PROBLEM REQUIREMENTS — Reproduce the records verbatim from the line containing "You are a GUI" through the line containing "Image resolution: width=1096", including both of those lines, and output nothing else.

DATA TO USE —
###
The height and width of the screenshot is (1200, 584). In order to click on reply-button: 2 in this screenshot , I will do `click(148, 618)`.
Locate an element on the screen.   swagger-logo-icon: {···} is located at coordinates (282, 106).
###
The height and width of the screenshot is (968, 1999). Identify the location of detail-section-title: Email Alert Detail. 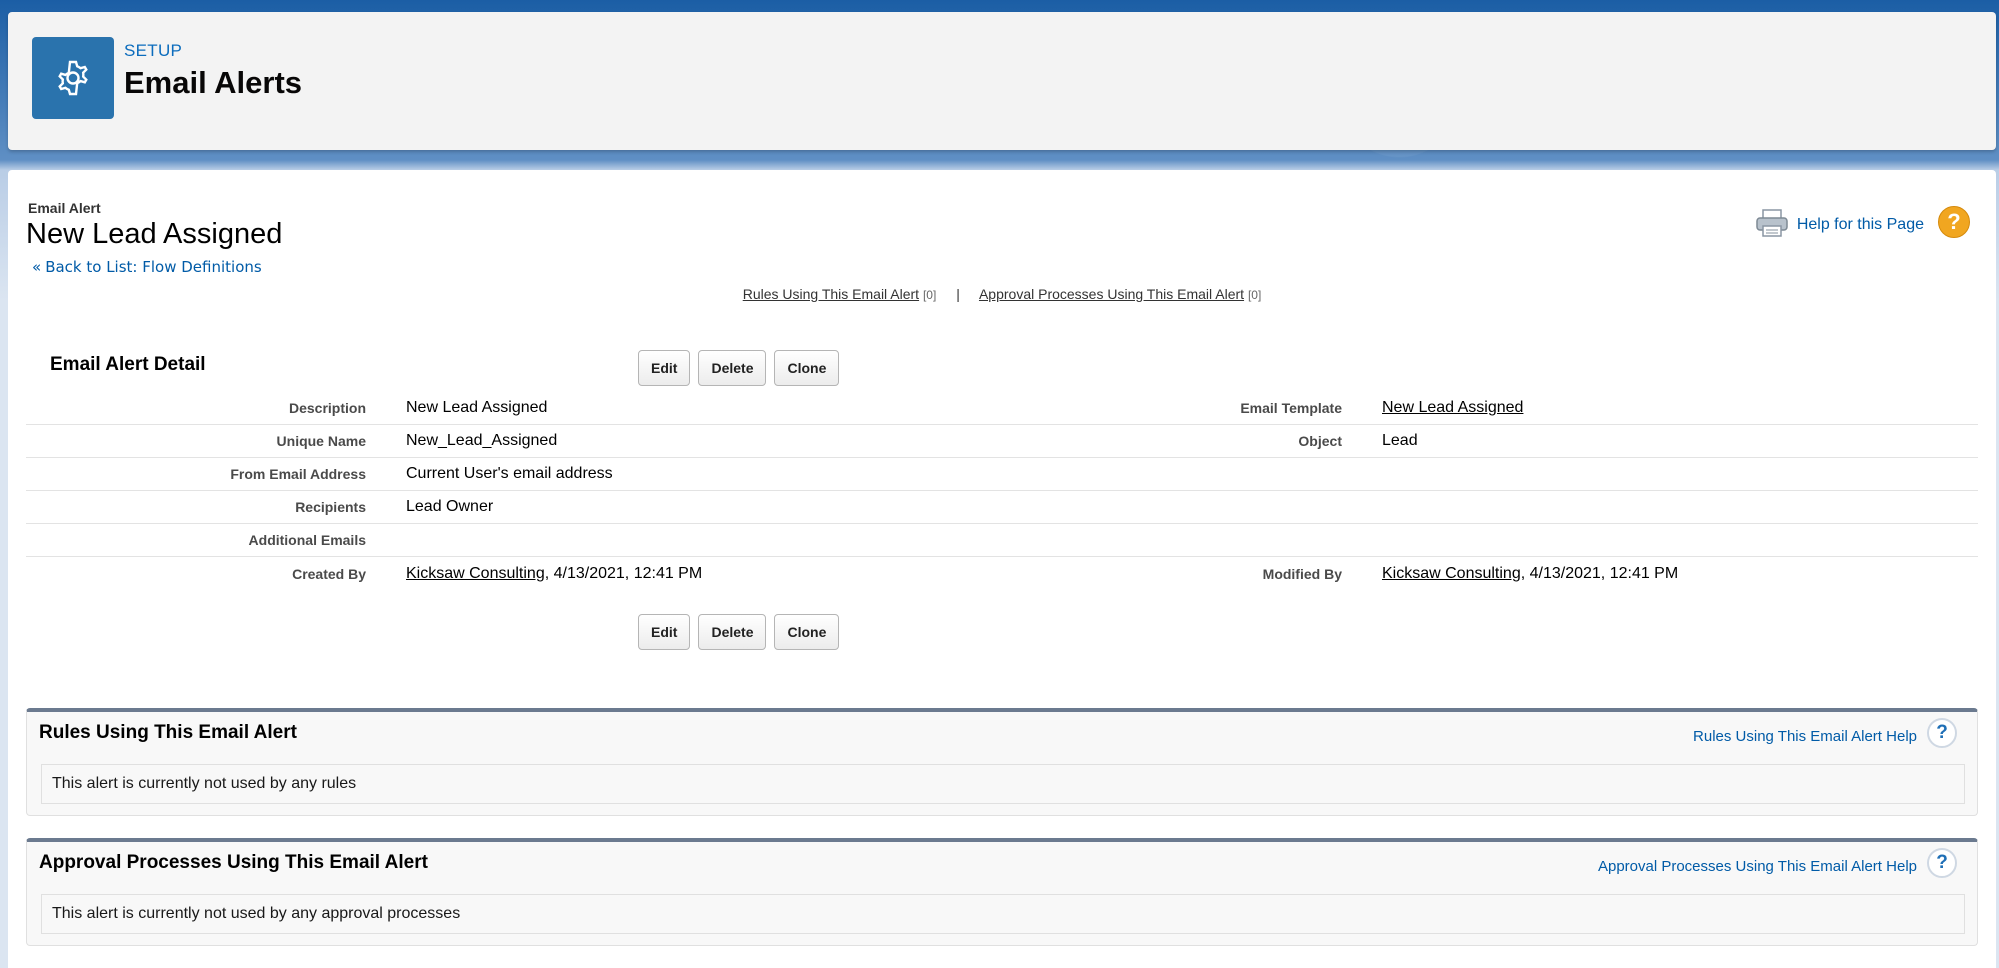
###
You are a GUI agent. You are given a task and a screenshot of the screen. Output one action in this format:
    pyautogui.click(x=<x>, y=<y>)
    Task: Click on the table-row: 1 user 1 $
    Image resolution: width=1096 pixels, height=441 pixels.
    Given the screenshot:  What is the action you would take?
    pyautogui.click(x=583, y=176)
###
EXPECTED OUTPUT —
You are a GUI agent. You are given a task and a screenshot of the screen. Output one action in this format:
    pyautogui.click(x=<x>, y=<y>)
    Task: Click on the table-row: 1 user 1 $
    Image resolution: width=1096 pixels, height=441 pixels.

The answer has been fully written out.